▸ **About this task**
Below are the entries. Print only the lines starting at the one with "Instruction: Open your" and ending at the one with "Viewport: 480px width, 302px height.", exactly, with no pictures.

Saved data entries
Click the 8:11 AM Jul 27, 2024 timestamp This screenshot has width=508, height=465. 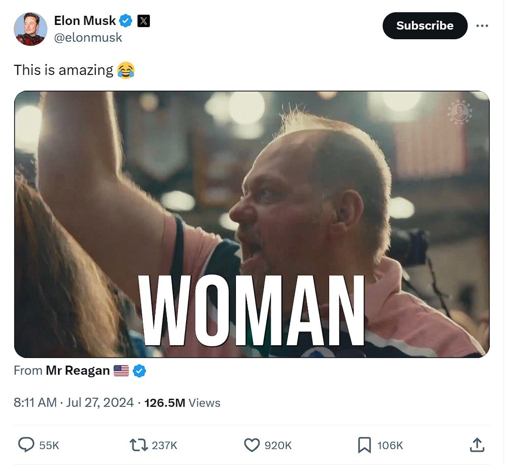pos(73,403)
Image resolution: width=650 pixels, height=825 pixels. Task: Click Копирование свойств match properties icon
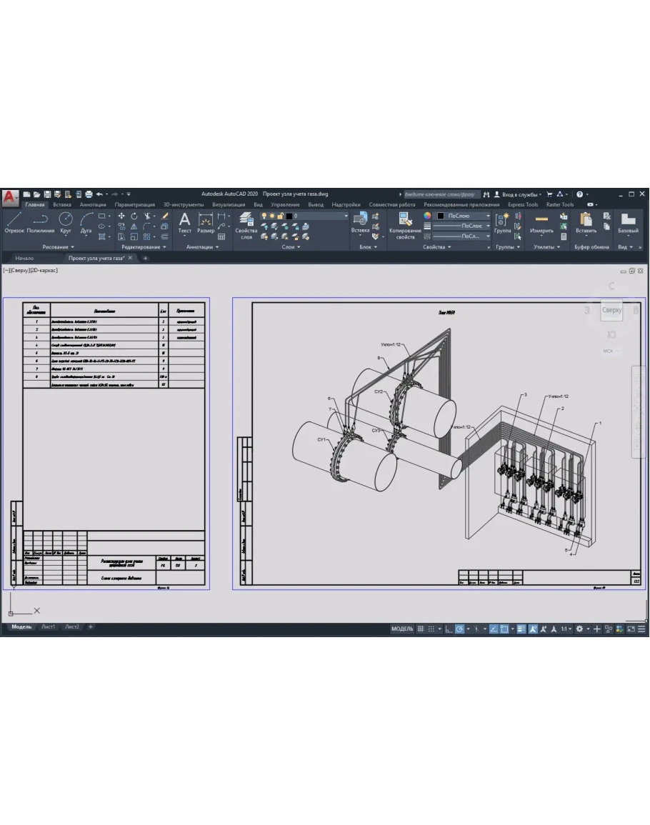405,224
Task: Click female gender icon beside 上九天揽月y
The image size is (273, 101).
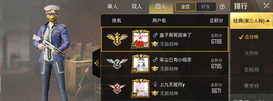Action: point(155,85)
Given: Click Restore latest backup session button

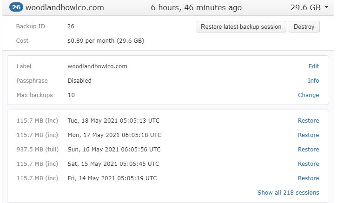Looking at the screenshot, I should tap(241, 27).
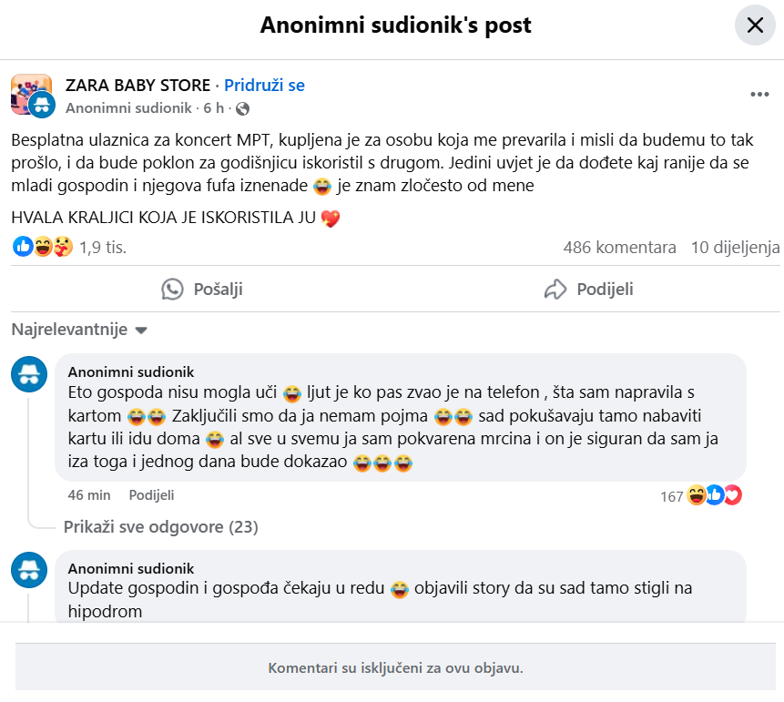Click second comment's anonymous avatar icon
The height and width of the screenshot is (702, 784).
(x=29, y=571)
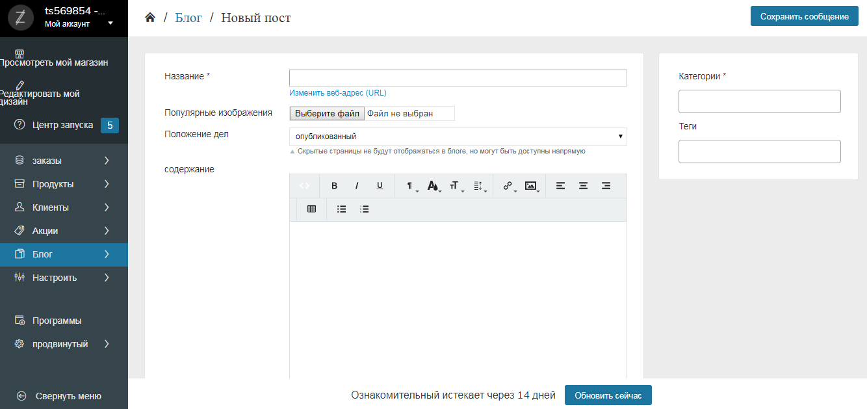Image resolution: width=867 pixels, height=409 pixels.
Task: Go to home via the house icon
Action: tap(150, 18)
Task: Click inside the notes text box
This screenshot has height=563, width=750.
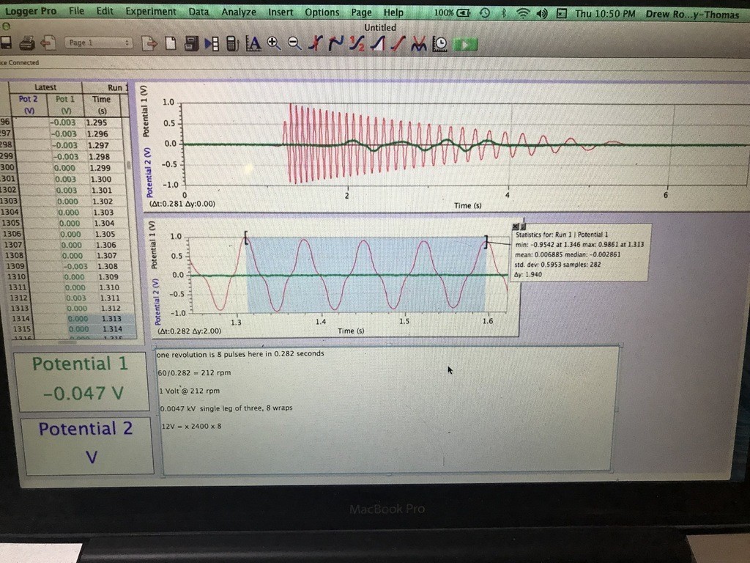Action: [387, 411]
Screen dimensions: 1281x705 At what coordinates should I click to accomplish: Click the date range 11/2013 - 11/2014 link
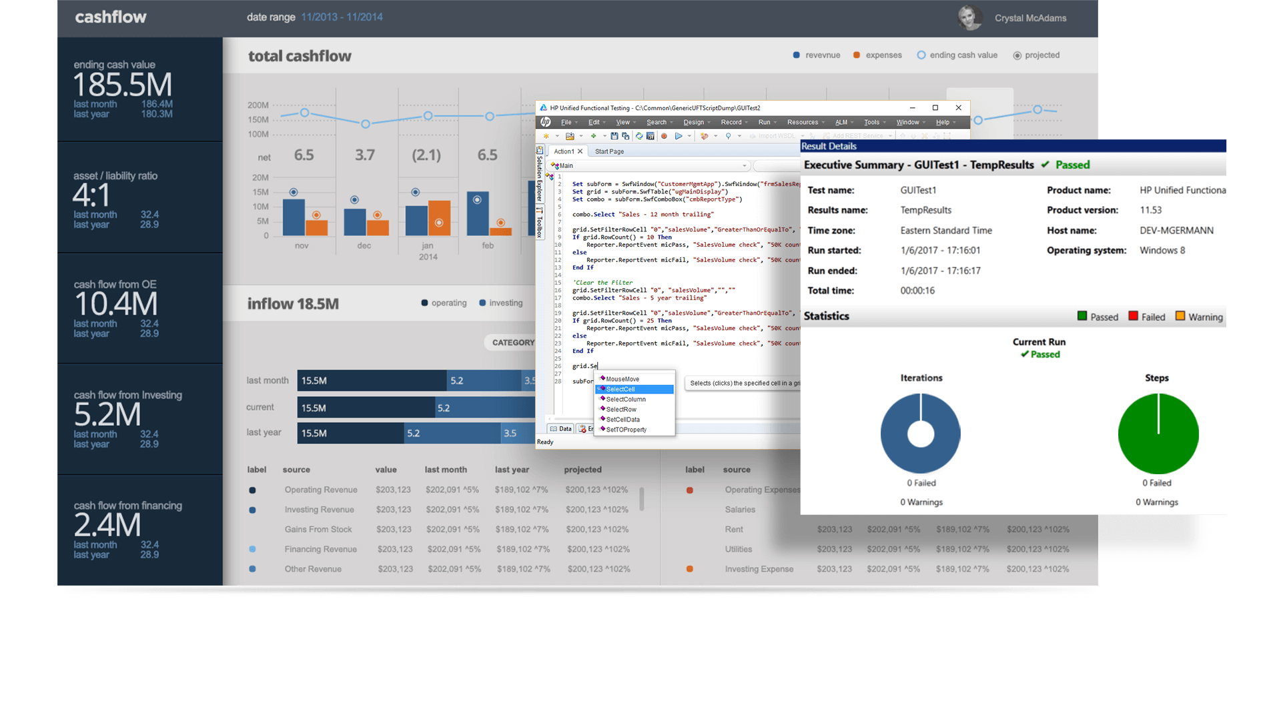(342, 17)
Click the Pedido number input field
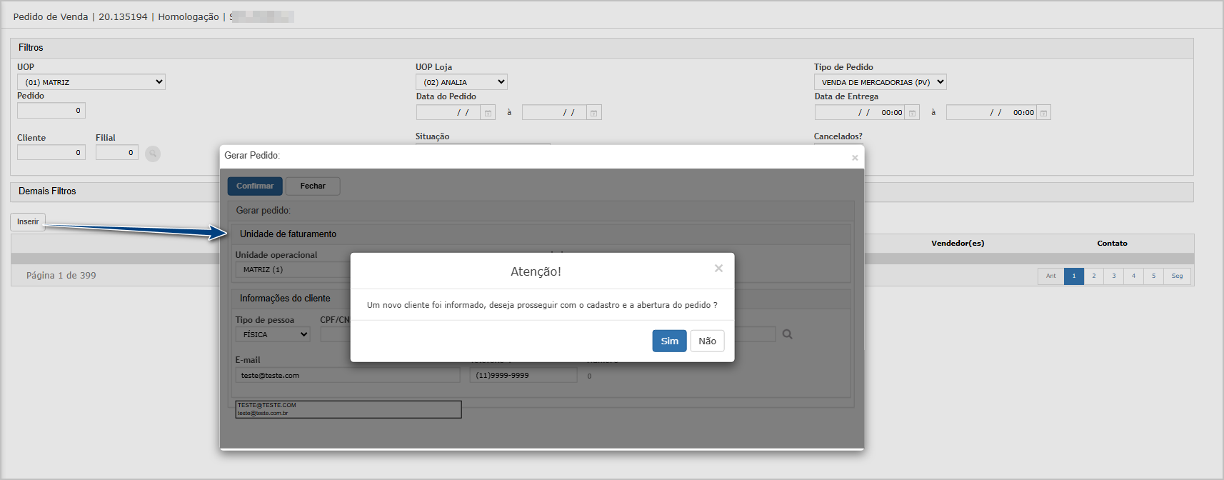The height and width of the screenshot is (480, 1224). pyautogui.click(x=51, y=111)
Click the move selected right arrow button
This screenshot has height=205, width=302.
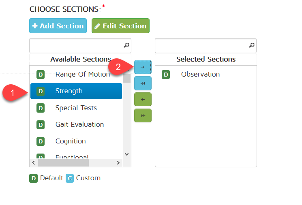[143, 67]
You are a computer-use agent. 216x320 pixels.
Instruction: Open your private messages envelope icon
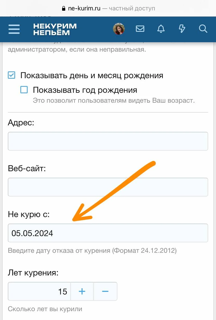click(140, 29)
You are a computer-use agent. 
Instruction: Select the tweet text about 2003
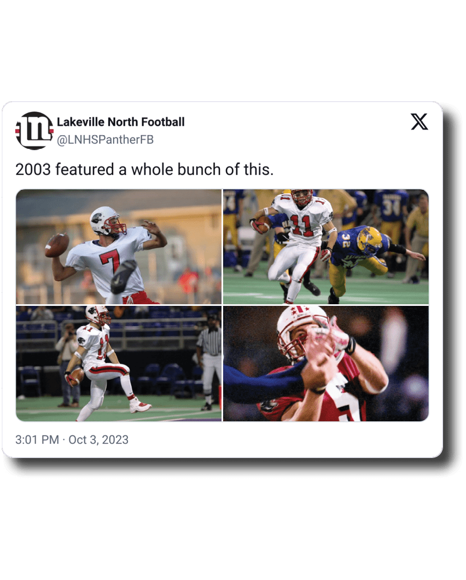pos(144,170)
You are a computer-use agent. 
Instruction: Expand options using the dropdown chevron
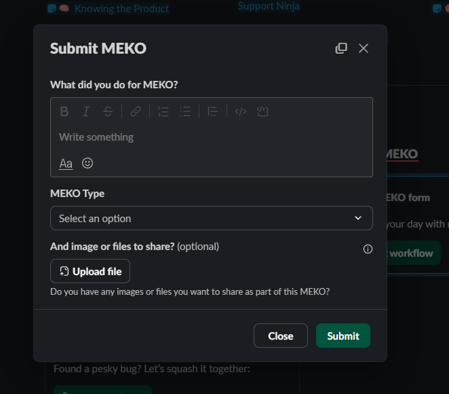click(x=358, y=218)
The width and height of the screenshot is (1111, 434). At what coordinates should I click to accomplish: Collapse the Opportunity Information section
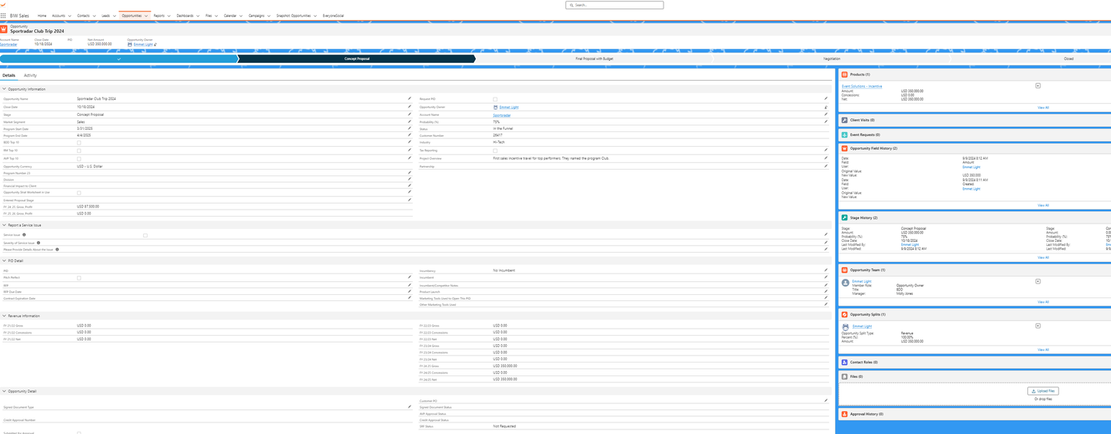[x=4, y=89]
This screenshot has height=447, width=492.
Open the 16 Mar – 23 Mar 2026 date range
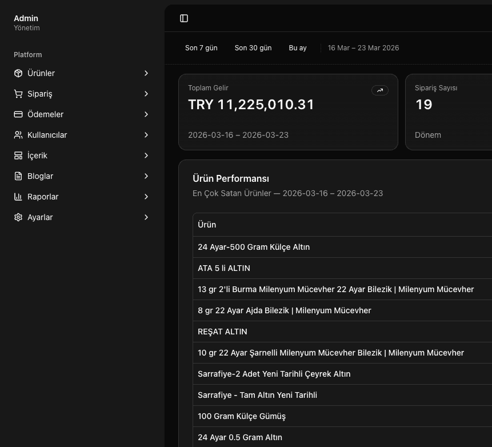click(x=363, y=48)
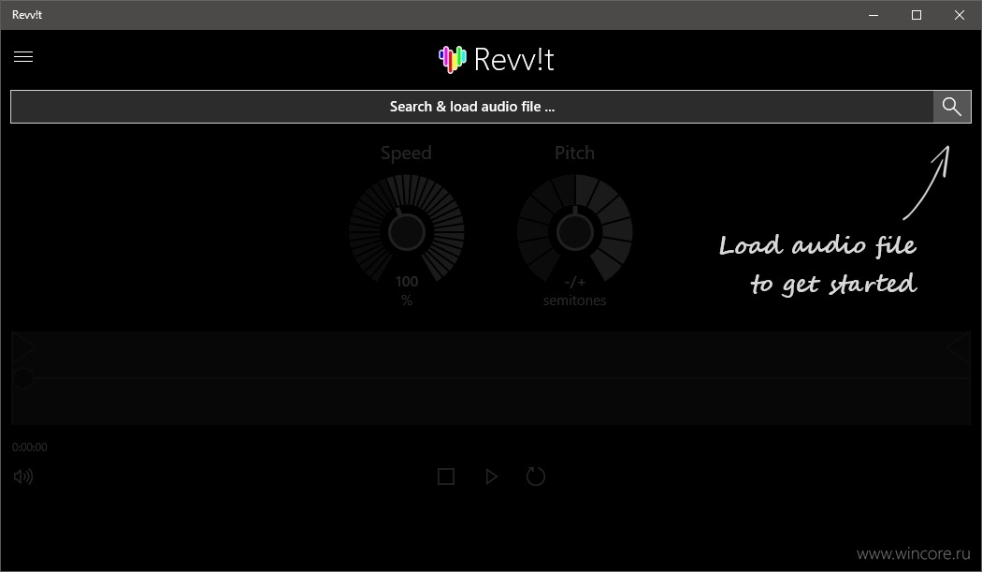Click the Revv!t rainbow logo
This screenshot has width=982, height=572.
pos(452,60)
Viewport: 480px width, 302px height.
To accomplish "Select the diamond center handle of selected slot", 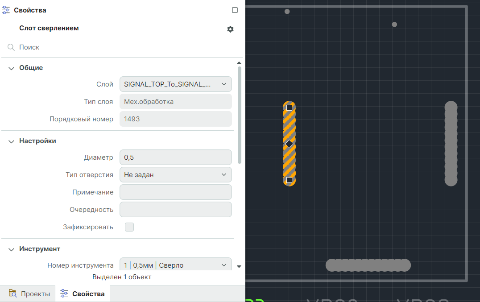I will coord(289,144).
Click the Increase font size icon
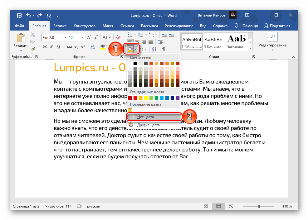The height and width of the screenshot is (220, 308). coord(89,38)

▸ **Solution to this problem**
Instruction: Open your private messages envelope icon
click(140, 29)
You are a computer-use agent. 
Instruction: Select the tweet text about 2003
pos(144,170)
You are a computer-use agent. 
Instruction: Expand options using the dropdown chevron
click(x=358, y=218)
The width and height of the screenshot is (1111, 434). At what coordinates should I click to accomplish: Collapse the Opportunity Information section
[x=4, y=89]
This screenshot has height=447, width=492.
Open the 16 Mar – 23 Mar 2026 date range
click(x=363, y=48)
Click the Revv!t rainbow logo
This screenshot has width=982, height=572.
pos(452,60)
Viewport: 480px width, 302px height.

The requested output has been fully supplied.